Know and Love, Love and Serve

Lord God, the light of the minds that know you, the life of the souls that love you, and the strength of the hearts that serve you: Help us, following the example of your servant Augustine of Hippo, so to know you that we may truly love you, and so to love you that we may fully serve you, whom to serve is perfect freedom; through Jesus Christ our Lord, who lives and reigns with you and the Holy Spirit, one God, now and for ever. Amen.

So to know God that we may truly love … so to love God that we may fully serve.

At St. Thomas, the parish I serve as deacon, the rector gives a children’s sermon at the 10 am Eucharist before he preaches to the congregation. Because Fr. Ralph was out of town last Sunday, I took a turn.

The children come up to the altar and we all sit on the steps together. They bring up a hatbox with a surprise in it, usually some kind of toy, and the game is that the preacher has to improvise a sermon on the spot.

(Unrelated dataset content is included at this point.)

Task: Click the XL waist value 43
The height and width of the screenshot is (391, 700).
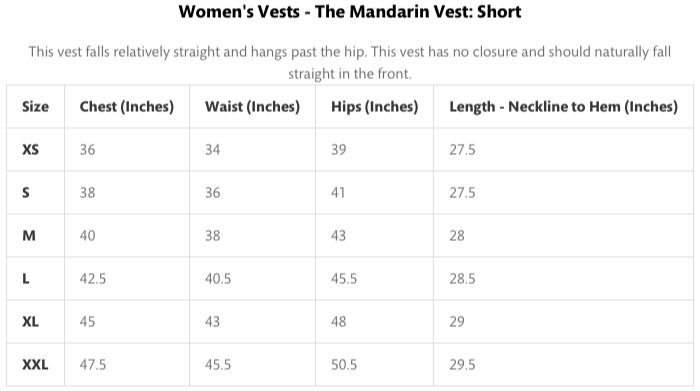Action: click(212, 322)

This week the toy surprise was a dollar coin with Lady Liberty on the front, so we spoke for a minute or two about liberty and freedom and the symbols of our country that remind us of that truth. We also spoke about Jesus, who shows us an example of perfect freedom and loving service.

Augustine represents for the church the too-often competing strains of devotion and intellectual pursuit. He yearned both to know (that is, to intellectually comprehend) God and to serve the Lord Jesus. He also served the church in Hippo in northern Africa during a particularly difficult time in its early history when it was undergoing persecution and dealing with the problem of believers, particularly bishops and priests, who had turned away from the faith under duress and were seeking to return.

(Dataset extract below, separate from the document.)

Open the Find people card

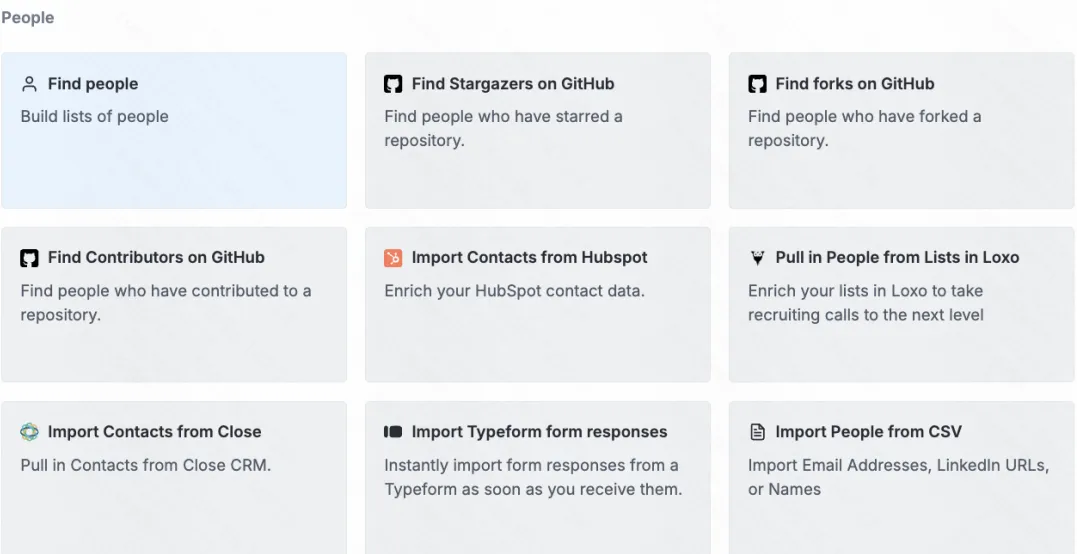[x=174, y=130]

The love of God, Augustine understood, could not be diminished by the failings of people. The quaint language of our Thirty-Nine Articles reminds us “Of the Unworthiness of the Ministers, which hinders not the effect of the Sacraments” (BCP 873).

“Faith seeking understanding” is a motto often attributed to Augustine, and our prayer today reminds us that using our minds to study both the Scriptures and the world around us can deepen our love for God, that learning to love God and to understand the world will lead us to serve others more than to judge them, and that in loving service we will find our freedom.